I agree. But I have pretty limited resources to test all as it should be tested. :((

northbear avatar Oct 25 '18 12:10 northbear

Any small NFS share can do the trick, even in a VM itself for the sake of testing :)

olivierlambert avatar Oct 25 '18 12:10 olivierlambert

@rushikeshjadhav could you have a look to see if this bug report is still relevant to XCP-ng 8.2?

stormi avatar Nov 30 '20 14:11 stormi

Tested it for XCP-ng 8.2 and found to be working fine. It takes around 31s to activate HA on CephFS type of SR and around 3s to disable it.

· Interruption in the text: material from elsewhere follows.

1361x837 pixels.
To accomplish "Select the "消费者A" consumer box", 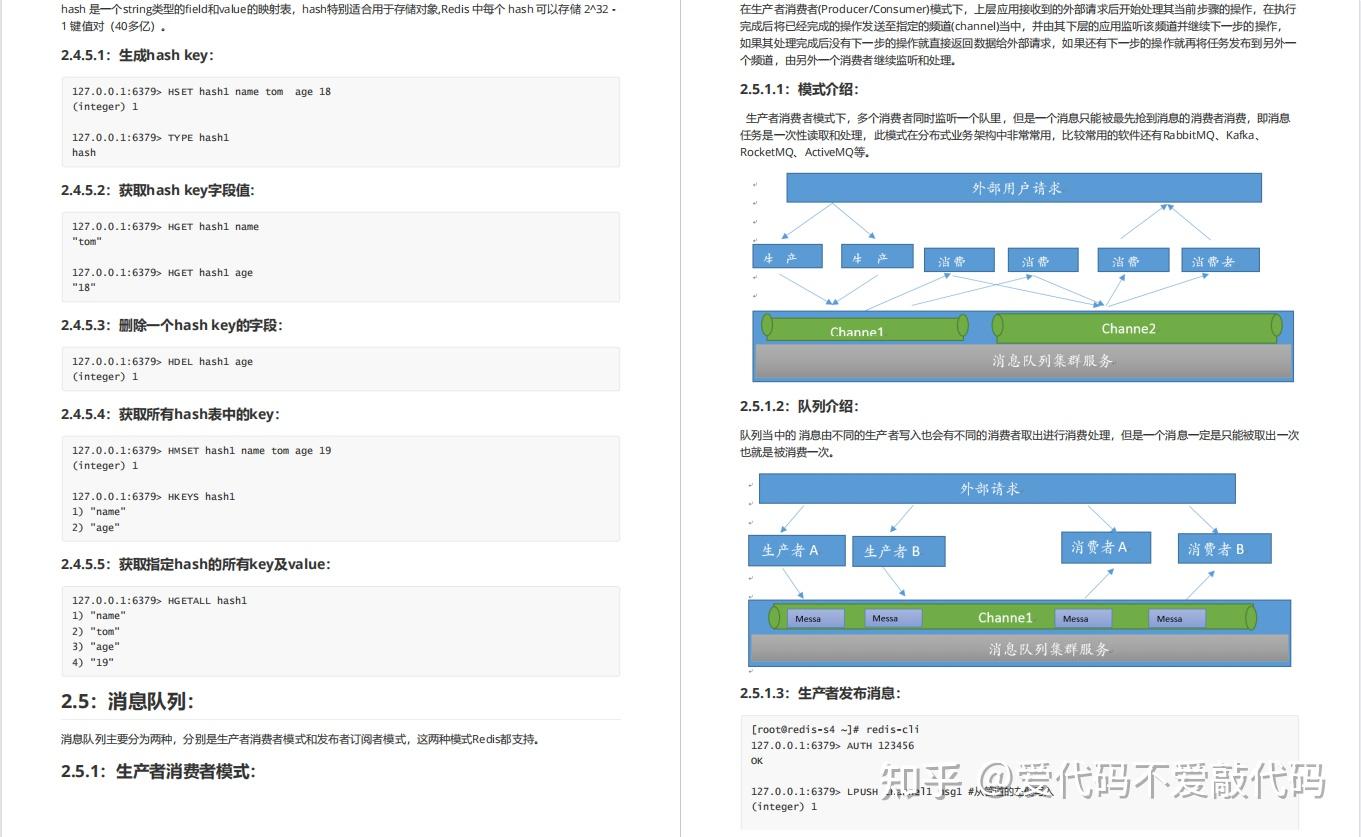I will (1105, 547).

rushikeshjadhav avatar Dec 10 '20 09:12 rushikeshjadhav

Thanks. For Ceph RBD our docs say "Known issue: this SR is not allowed to be used for HA state metadata due to LVM backend restrictions within XAPI drivers, so if you want to use HA, you will need to create another type of storage for HA metadata". I suppose this is still true?

stormi avatar Dec 10 '20 10:12 stormi

Yes, Ceph RBD mounted as LVM SR can not be used as heartbeat SR.

rushikeshjadhav avatar Dec 10 '20 10:12 rushikeshjadhav